One of the more bizarre ‘treatments’ some patients swear by and which I can’t for the life of me fathom, is homeopathy – particularly homeopathic remedies for infection. Over the years I’ve had quite a few patients who have preferred not to have RCT or perio treatment, but have preferred to ‘go down the homeopathic route.’ I had one homeopath as a patient who said she would treat her chronic discharging sinus herself with homeopathy. I found this confusing because I thought there must surely be rules against homeopaths prescribing themselves water, but apparently not. The other confusing thing was that despite the chronic sinus remaining there for about two years and despite the fact that I showed her the pus oozing quite profusely on several occasions, she swore it had healed and wasn’t a problem. I never saw her after that. I feared that maybe she had overdosed on homeopathic medicines by failing to take a dose.

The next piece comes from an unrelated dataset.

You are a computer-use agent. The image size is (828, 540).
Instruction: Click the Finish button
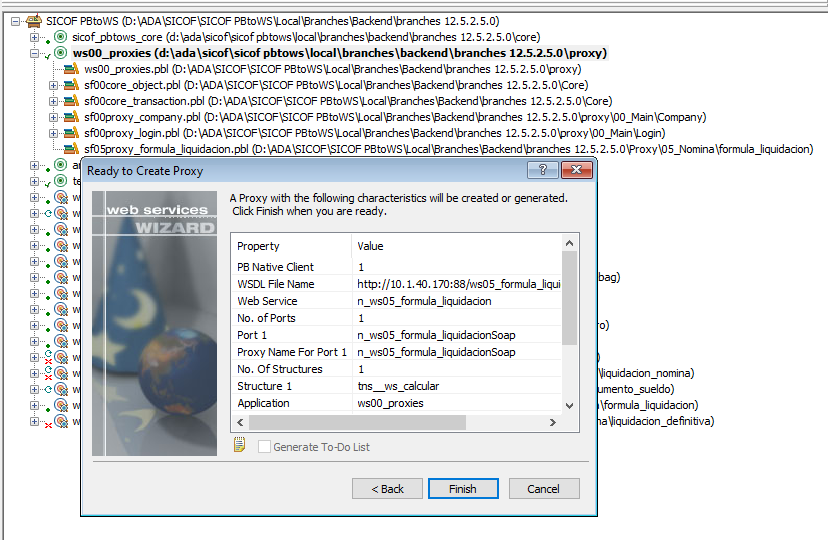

One patient DIY fix did turn my stomach. A couple of years ago an extremely anxious patient who used to shriek every time she had local, returned after many months. She had been a new patient to me about five years previously. I’d immediately referred her to a specialist periodontist because she had severe periodontal disease and I feared she would soon have to be rendered edentulous. The periodontist agreed and I had to make her a couple of immediate partials but agreed to keep her upper incisors after she begged me. On this day, she came in and wobbled her upper right central, it was grade eleven mobile and she asked if she could have the tooth added to her partial. She refused to have the procedure done immediately since she was going out that evening. An appointment was made for the extraction and addition impressions the following morning. The patient turned up, and being very anxious about local, I got out the usual gallon of surface anaesthetic. At that point she stopped me and said, “I don’t need the needle, do I?” I told her it was probably advisable since it was an extraction. At that point she pressed on the tooth which was oozing a thick gooey pink pus all around it and then yanked the tooth out with her fingers. She had been retaining the central in the socket for about two months with denture fixative. That made me squirm more than anything I’d seen in 35 years in dentistry.

At least I didn’t have to give her a local.